American hero or Russian agent?
Today, Snowden is seen as a hero by millions of people opposed to government intrusions and invasions of privacy. An Oliver Stone movie opening this week, titled “Snowden,” casts the whistleblower in a sympathetic light. But as you can imagine, Bay is not a fan.
The fact that Snowden has been given asylum by the Russian government, under the leadership of President Vladimir Putin, leads Bay to say that Snowden is probably colluding with that country’s security services.
“I do believe that Ed has given up the goods to Putin,” Bay said.

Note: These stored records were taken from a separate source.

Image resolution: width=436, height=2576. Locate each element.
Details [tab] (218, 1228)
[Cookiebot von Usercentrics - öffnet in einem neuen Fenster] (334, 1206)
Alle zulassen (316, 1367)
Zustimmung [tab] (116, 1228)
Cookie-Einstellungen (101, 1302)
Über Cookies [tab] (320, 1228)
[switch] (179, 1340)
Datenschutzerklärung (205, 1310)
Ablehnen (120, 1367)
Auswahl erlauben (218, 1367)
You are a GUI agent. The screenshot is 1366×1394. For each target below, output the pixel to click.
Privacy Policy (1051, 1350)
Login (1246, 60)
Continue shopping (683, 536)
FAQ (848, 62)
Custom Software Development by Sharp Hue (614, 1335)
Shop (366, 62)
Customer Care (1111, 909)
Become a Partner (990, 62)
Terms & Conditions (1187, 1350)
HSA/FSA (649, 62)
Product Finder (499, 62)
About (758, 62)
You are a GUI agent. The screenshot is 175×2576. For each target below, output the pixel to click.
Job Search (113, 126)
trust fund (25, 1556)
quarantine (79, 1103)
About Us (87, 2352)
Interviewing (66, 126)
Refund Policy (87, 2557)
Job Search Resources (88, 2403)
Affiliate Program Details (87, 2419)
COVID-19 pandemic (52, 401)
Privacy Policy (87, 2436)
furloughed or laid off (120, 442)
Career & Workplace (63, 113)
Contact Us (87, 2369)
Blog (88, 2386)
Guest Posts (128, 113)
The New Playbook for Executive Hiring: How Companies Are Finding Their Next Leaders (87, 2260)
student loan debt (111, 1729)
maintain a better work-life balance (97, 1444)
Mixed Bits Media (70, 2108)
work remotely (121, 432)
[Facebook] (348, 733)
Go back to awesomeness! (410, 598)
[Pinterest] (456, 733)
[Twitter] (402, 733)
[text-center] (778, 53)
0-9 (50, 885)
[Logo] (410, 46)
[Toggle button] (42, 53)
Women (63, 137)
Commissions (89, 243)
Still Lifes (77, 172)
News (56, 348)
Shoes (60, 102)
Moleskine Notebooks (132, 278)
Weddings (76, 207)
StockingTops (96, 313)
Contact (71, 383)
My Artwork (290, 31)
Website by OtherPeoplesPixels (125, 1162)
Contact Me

Snowden strongly denies making any such deal with Russian intelligence, or handing over any secrets to the Russians. “Everything I had is in the hands of journalists,” Snowden told the BBC last year.
It may take decades for history to render its judgment in the case of Edward Snowden vs. the NSA – but in the meantime, Bay had these pointers to improve cybersecurity:
Remember that insiders are the biggest threat to network security.
Malicious insiders can do the most damage. Some of the countermeasures involve technical controls and on-the-job monitoring – for example, looking for spikes in data traffic leaving the network.
Other countermeasures touch on hiring practices and the principle of “least privilege.” For example, Snowden retained network administrative privileges from a previous position at the NSA, which facilitated his access.
In data-sensitive work environments, removable drives should be disabled if not physically destroyed. (Snowden apparently used his network privileges to get around NSA’s restrictions.)
Most insider breaches are caused inadvertently, and typically involve careless email use and Web browsing at work. Employees should be trained to guard against phishing attacks. Bay recommends conducting drills using fake phishing emails. “Rickroll them, if you will,” he said.
Another potential problem involves unauthorized use of online file-sharing services. Bay recommends blocking access to such sites as Google Drive or Dropbox from corporate networks unless the company specifically uses them for its own purposes.